"I must bid yer good-bye, Dougl's," he said at last. "I've a long tramp afore me to-night. Mebbe worse. Mayhap I may n't see you agin; men can't hev a grip on the next hour, these days. I'm glad we 're friends. Whatever comes afore mornin', I'm glad o' that!"

"Have you no more to say to me?"

"Yes, Dougl's,—'s for my little girl,—ef so be as I should foller my boy sometime, I'd wish you'd be friends to Dode, Dougl's. Yes! I would,"—hesitating, something wet oozing from his small black eye, and losing itself in the snuffy wrinkles.

Palmer was touched. It was a hard struggle with pain that had wrung out that tear. The old man held his hand a minute, then turned to the road.
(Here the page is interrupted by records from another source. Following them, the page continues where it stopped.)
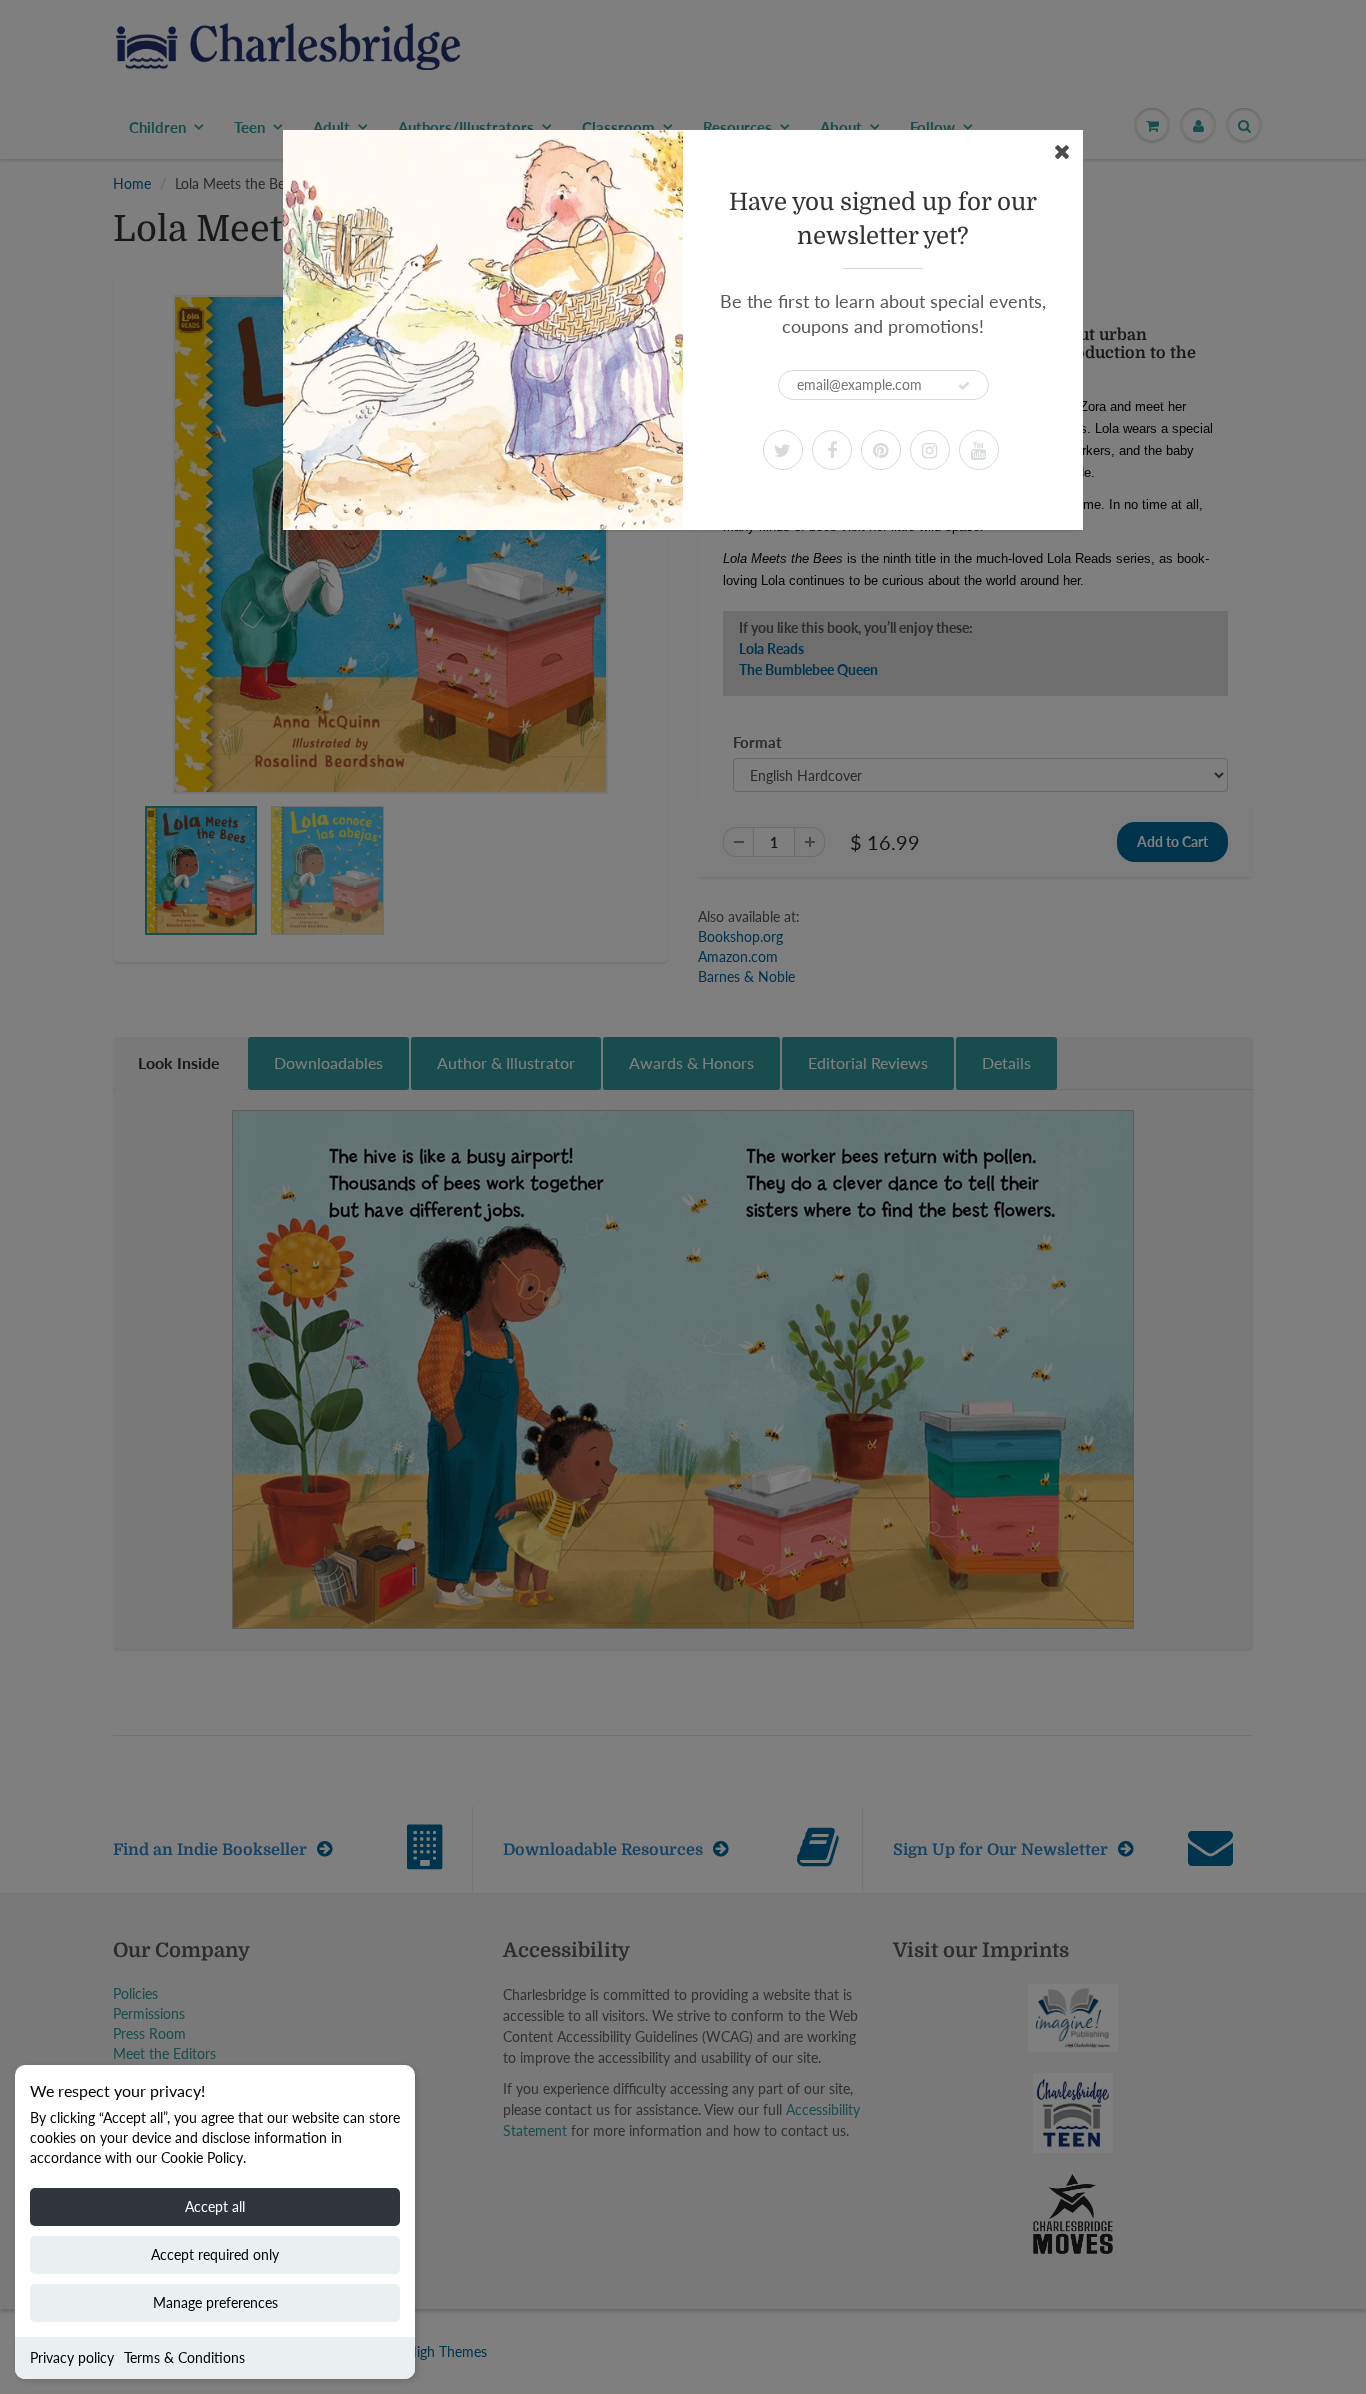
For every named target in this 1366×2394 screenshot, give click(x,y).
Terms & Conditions (184, 2357)
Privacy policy (72, 2357)
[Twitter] (783, 450)
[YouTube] (979, 450)
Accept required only (215, 2254)
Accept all (215, 2206)
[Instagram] (930, 450)
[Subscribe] (964, 386)
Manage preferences (215, 2302)
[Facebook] (832, 450)
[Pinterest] (881, 450)
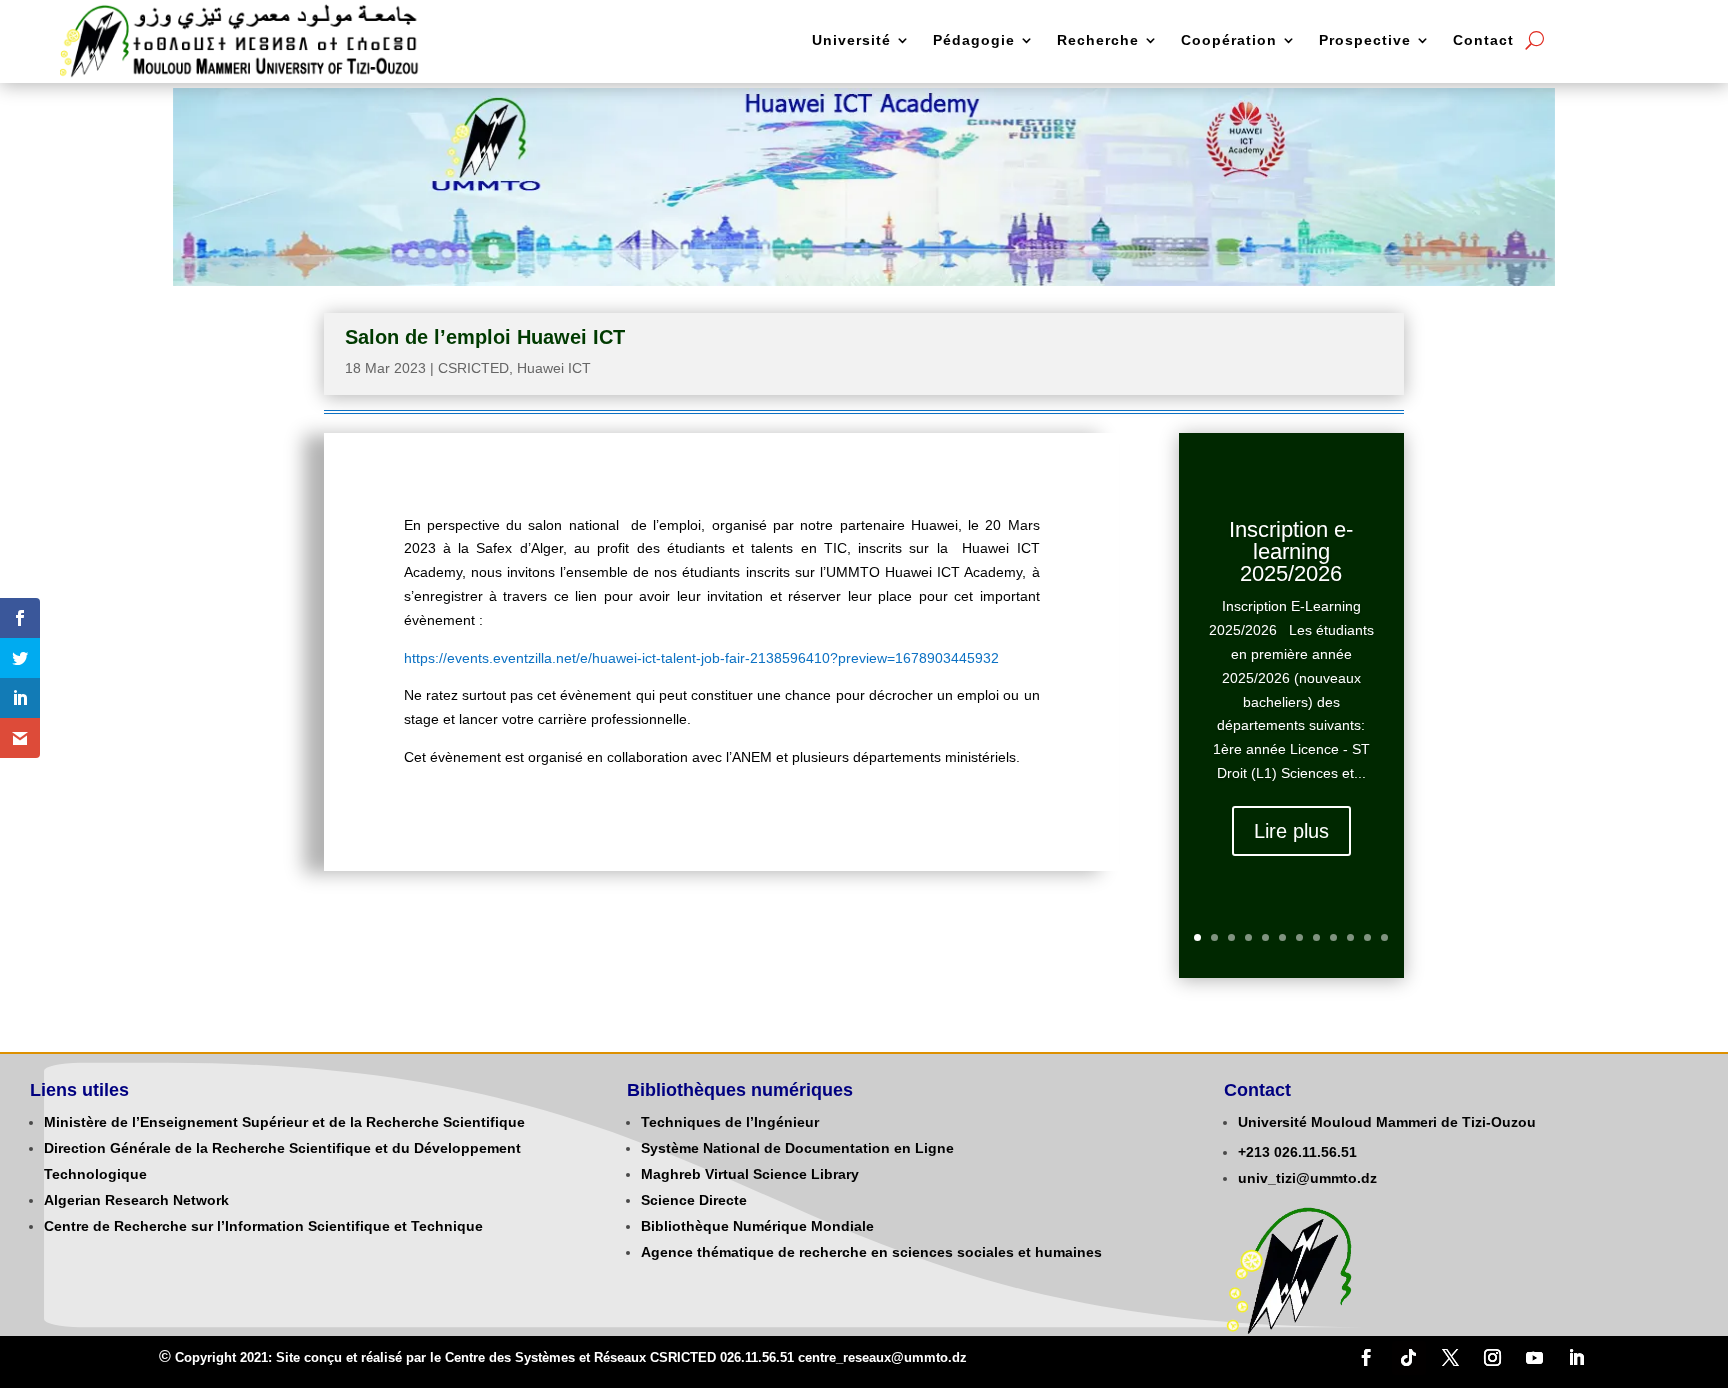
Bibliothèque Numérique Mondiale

"Whichever of us sees Geordy first kin tell him t' other's livin' a true-grit honest life, call him Yankee or Virginian,—an' that's enough said! So good bye, Dougl's!"

Palmer mounted his horse and galloped off to the camp, the old man plodding steadily down the road. When the echo of the horse's hoofs had ceased, a lean gangling figure came from out of the field-brush, and met him.

"Why, David boy! whar were ye to-night?" Scofield's voice had grown strangely tender in the last hour.

Gaunt hesitated. He had not the moral courage to tell the old man he had enlisted.

"I waited. I must air the church,—it is polluted with foul smells."

Scofield laughed to himself at David's "whimsey," but he halted, going with the young man as he strode across the field. He had a dull foreboding of the end of the night's battle: before he went to it, he clung with a womanish affection to anything belonging to his home, as this Gaunt did. He had not thought the poor young man was so dear to him, until now, as he jogged along beside him, thinking that before morning he might be lying dead at the Gap. How many people would care? David would, and Dode, and old Bone.